- Input records

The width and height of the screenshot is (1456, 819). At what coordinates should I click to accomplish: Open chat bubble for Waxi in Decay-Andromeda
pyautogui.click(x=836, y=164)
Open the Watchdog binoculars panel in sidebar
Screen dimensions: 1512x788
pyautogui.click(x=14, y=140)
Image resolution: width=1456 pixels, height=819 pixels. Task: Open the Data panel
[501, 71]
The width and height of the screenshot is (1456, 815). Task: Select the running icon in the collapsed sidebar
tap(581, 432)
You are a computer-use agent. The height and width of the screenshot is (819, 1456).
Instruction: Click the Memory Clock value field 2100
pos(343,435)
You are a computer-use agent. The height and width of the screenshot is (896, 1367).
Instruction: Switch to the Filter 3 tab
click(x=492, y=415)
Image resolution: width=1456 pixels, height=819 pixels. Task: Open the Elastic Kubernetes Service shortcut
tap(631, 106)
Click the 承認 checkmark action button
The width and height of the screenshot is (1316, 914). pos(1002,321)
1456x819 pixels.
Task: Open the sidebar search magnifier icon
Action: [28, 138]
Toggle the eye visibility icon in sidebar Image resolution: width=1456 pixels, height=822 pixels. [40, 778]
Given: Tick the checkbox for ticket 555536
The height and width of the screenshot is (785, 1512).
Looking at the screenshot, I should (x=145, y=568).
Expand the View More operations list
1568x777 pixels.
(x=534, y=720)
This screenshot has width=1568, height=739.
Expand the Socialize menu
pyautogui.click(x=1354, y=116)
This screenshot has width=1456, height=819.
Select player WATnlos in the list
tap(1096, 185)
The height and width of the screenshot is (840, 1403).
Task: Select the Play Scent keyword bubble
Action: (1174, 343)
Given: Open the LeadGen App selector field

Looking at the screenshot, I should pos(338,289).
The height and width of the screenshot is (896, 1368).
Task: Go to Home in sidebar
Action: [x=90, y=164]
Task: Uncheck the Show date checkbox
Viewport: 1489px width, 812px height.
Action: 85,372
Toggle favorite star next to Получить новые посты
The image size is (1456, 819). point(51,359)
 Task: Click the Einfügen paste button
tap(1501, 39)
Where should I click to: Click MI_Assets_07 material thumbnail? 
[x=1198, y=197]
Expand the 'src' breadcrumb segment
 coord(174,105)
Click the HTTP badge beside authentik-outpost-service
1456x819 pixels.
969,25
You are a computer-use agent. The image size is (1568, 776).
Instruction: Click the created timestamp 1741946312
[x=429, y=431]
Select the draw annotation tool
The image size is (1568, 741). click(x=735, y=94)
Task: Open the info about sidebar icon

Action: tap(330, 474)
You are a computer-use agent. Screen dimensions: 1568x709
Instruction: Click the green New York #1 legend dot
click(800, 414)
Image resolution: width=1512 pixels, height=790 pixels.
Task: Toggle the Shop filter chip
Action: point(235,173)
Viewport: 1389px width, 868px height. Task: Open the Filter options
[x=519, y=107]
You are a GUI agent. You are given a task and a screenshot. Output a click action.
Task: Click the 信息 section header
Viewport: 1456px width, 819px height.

- What you need to do
Tell how many lines of the data above hold the string "computer". The number alone is the answer.

- Task output
4